Excerpt provided:
-- BEGIN --

Exhibit 10.1

                      INTEL CORPORATION
                 2004 EQUITY INCENTIVE PLAN

          STANDARD TERMS AND CONDITIONS RELATING TO
                   RESTRICTED STOCK UNITS
       GRANTED UNDER THE INTEL CORPORATION 2004 EQUITY
                       INCENTIVE PLAN

1.   TERMS OF RESTRICTED STOCK UNIT

     Unless provided otherwise in the Notice of Grant,
     these standard terms and conditions ("Standard
     Terms") apply to Restricted Stock Units ("RSUs")
     granted to you, a U.S. employee, under the Intel
     Corporation 2004 Equity Incentive Plan (the "2004
     Plan").  Your Notice of Grant, these Standard
     Terms and the 2004 Plan constitute the entire
     understanding between you and Intel Corporation
     (the "Corporation") regarding the RSUs identified
     in your Notice of Grant.

-- END --

Exercise instructions:
a. According to the Intel equity plan excerpt, which three documents make up the entire understanding between the employee and the Corporation regarding the RSUs?
b. Reproduce the part of the Intel equity plan excerpt that opens with the words containing "Unless provided otherwise" and closes with "Notice of Grant.", substituting "Award Agreement" for "Notice of Grant".
The rows have nothing to do with this.

Record list:
-- BEGIN --

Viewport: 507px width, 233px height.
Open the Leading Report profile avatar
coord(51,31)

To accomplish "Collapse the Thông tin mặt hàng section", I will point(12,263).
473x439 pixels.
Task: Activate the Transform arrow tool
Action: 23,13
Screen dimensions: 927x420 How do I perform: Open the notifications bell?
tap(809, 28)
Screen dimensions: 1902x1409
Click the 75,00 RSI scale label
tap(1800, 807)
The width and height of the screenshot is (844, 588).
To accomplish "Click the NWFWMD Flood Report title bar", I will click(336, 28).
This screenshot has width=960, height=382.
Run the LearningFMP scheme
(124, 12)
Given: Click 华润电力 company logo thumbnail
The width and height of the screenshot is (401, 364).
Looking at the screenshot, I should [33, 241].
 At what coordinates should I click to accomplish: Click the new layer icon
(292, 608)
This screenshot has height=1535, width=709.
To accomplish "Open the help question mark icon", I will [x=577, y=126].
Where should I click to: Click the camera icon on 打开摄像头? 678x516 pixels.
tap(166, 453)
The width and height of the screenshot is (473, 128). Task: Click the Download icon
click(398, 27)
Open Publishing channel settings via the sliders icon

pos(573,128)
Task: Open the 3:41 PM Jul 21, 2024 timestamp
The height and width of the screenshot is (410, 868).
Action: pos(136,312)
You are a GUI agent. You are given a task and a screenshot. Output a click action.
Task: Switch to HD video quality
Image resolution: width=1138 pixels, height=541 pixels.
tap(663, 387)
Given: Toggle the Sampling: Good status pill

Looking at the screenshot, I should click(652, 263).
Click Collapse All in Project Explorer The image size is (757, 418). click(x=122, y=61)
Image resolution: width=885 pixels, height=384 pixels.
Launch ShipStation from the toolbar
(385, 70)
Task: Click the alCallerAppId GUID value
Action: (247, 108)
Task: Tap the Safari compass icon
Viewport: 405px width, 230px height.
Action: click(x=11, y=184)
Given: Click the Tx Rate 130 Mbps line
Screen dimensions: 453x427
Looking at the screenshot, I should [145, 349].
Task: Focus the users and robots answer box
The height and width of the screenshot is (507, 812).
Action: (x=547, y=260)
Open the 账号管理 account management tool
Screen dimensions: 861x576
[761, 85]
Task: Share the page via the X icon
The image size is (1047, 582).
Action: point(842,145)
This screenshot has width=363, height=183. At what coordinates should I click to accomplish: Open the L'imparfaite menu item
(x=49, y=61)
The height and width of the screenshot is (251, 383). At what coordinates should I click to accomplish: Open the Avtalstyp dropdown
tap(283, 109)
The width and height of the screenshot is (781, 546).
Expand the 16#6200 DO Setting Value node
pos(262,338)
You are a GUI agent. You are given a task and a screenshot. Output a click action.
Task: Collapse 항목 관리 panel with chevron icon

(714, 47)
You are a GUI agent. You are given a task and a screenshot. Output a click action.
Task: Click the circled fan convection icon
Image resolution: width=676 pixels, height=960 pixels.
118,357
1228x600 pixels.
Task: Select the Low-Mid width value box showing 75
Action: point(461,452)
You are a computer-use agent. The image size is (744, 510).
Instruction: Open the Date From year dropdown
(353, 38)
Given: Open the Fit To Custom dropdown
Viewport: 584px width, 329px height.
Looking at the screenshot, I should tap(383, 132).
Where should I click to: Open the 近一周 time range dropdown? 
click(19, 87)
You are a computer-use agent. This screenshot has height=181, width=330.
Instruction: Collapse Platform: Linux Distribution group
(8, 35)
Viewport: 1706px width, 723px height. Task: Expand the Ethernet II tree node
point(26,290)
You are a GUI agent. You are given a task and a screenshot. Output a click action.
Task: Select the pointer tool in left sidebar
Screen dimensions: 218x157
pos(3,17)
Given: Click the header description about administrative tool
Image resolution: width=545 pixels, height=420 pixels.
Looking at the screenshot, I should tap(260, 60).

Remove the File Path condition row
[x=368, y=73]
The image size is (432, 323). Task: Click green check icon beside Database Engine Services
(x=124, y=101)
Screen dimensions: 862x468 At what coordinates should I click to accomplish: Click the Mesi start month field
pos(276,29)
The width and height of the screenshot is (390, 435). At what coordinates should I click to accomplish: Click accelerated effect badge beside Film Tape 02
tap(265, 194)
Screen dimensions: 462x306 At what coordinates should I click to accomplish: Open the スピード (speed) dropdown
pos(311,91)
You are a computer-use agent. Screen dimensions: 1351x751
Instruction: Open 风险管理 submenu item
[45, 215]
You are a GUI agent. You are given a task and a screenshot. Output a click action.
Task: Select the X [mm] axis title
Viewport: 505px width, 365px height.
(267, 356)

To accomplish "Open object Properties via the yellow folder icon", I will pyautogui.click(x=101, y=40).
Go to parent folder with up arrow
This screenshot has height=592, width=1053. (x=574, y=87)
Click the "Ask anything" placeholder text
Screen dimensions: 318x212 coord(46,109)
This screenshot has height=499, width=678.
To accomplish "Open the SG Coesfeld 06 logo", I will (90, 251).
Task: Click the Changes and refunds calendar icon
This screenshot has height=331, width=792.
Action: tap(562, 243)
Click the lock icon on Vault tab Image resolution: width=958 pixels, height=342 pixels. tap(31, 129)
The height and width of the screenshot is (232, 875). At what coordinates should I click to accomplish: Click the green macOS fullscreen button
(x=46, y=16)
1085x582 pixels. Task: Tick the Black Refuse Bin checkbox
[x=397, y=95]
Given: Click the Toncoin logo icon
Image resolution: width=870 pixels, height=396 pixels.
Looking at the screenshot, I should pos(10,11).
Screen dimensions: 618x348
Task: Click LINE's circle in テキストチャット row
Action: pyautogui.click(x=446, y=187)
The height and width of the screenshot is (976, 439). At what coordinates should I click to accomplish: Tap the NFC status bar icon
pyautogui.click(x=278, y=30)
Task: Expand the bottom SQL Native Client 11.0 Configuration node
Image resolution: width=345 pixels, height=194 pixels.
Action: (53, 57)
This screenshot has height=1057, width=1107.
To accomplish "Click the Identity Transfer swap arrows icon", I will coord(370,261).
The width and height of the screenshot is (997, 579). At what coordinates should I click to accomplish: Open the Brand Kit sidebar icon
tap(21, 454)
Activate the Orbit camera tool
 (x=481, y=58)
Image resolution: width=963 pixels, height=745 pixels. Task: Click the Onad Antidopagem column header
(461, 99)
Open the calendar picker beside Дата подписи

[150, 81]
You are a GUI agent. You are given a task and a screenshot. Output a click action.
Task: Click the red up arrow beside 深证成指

-- END --

Results:
a. The Notice of Grant, the Standard Terms and the 2004 Plan.

b.
Unless provided otherwise in the Award Agreement,
     these standard terms and conditions ("Standard
     Terms") apply to Restricted Stock Units ("RSUs")
     granted to you, a U.S. employee, under the Intel
     Corporation 2004 Equity Incentive Plan (the "2004
     Plan").  Your Award Agreement, these Standard
     Terms and the 2004 Plan constitute the entire
     understanding between you and Intel Corporation
     (the "Corporation") regarding the RSUs identified
     in your Award Agreement.